The comparative results are shown in Table 2.

TABLE 2

Table 2. The classification accuracy (%) of various steel surface defect classification approaches in both the NEU datasets without/with noise.

It is noted that the classification accuracy of most machine-learning approaches is higher than 85% on the NEU dataset without noise. The defect feature characteristic of the testing set and the training set is relatively consistent. After the feature extractor obtains the defect features on the training set, the model trained by the machine learning classifier is also applicable to the testing set. The proposed model achieves 100% accuracy, better than the rest of CNN approaches (100% vs. 95.8%, 99.7%, 91.4%, 99.6% and 99.7%). For the testing set NEU with noise, the accuracy of most approaches has dropped dramatically, especially ML-based approaches—GLCM/AELTP/AECLBP+SVM/NNC/MLR. With the addition of noise, defect feature characteristics of the sample images change accordingly. As a result, those models with poor generalization ability could not identify the defect class accurately. Among the CNN-based models, our proposed model still achieved the highest accuracy (94.6%), which is much higher than DECAF+MLR (Ren et al., 2018) (89.7%), AlexNet (Krizhevsky et al., 2012) (83.4%), and ConCNN (Liu et al., 2020) (84.5%). Among these methods, ConCNN (Liu et al., 2020) could achieve a close performance to ours in the NEU dataset, but the accuracy drops to 84.5% in the noisy dataset. The reason behind this is that ConCNN constructed by inputting two scale images encountered difficulties in recognizing defect features with noise. According to the previous discussions, it can be concluded that by adding the MSP module to SqueezeNet, the accuracy improves from 82.9% to 94.6%, which proves that our proposed MSP is effective and robust.

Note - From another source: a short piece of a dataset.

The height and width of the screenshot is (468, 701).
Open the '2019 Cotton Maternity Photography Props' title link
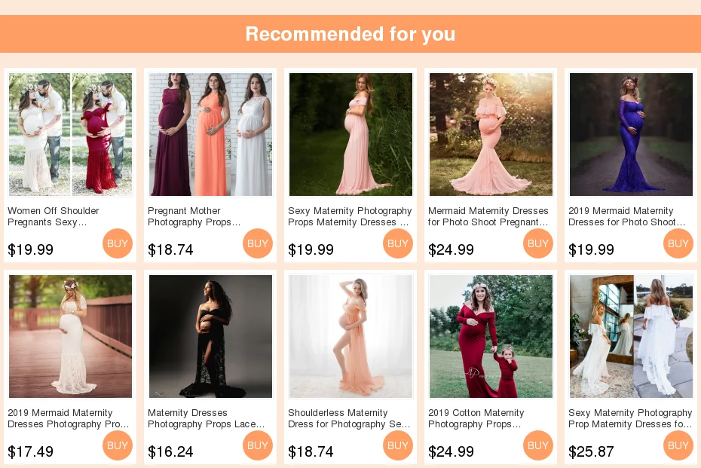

In order to obtain more detailed defect classification information, the confusion matrixes of SqueezeNet and the proposed model on two testing sets are shown in Table 3. Due to six classes of defect type, each confusion matrix has six columns and six rows. Each column of the confusion matrix represents the prediction class, and the total number of each column represents the number of data predicted for this class. Each row represents the real class of defect image and the total number of data in each row represents the number of image samples of that class. For example, the number in the third row (Pa) and the second column (In) represents the total number of samples whose real class is Pa, which is predicted to be In. Table 3A shows the classification results of SqueezeNet in the NEU testing set, it can be seen that the only one In defect sample is wrongly identified as PS. Table 3B shows the results in the noisy set; it can be seen that the accuracy of identifying In and PS is low, indicating that they are easy to be confused with other defect types. From Table 3C, it can be seen from the experimental results that all defect classes are correctly identified on the NEU testing set without noise. Table 3D shows the results of the NEU testing set with noise, the defect samples Cr, Pa, and RS are 100% accurately identified, In is easily confused with PS and Sc and Ps is easily confused with Cr. The experimental results prove that the proposed MSP module is helpful to improve the accuracy of defect classification.

TABLE 3

Table 3. The confusion matrix of SqueezeNet (Iandola et al., 2016; Fu et al., 2019) and the proposed model on NEU steel surface defect dataset without/with noise.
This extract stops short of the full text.